PROBLEM TO WORK ON: Which lines of the records contain the word "Notify"? Copy each one.

Start of RECORDS TO USE

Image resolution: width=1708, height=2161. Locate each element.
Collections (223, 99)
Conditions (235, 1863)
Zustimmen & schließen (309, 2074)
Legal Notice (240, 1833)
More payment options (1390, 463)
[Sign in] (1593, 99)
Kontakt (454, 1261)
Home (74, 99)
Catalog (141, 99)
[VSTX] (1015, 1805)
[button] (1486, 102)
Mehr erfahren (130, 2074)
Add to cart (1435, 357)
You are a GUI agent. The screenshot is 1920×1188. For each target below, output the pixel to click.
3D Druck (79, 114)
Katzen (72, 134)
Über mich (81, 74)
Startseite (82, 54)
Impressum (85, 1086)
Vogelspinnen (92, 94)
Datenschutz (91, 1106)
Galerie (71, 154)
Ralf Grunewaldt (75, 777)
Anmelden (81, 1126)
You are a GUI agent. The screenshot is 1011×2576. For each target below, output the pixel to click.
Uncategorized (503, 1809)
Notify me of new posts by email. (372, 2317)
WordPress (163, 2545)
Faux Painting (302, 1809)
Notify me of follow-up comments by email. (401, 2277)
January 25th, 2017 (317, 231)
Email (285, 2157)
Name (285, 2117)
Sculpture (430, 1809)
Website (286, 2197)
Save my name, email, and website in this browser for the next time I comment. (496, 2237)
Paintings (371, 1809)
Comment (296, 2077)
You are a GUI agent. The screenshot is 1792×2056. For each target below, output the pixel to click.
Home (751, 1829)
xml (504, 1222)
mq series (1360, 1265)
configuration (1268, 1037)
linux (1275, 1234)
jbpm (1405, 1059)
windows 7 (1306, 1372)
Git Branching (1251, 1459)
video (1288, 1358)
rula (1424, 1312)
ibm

End of RECORDS TO USE

EXERCISE OUTPUT:
Notify me of new posts by email. (372, 2317)
Notify me of follow-up comments by email. (401, 2277)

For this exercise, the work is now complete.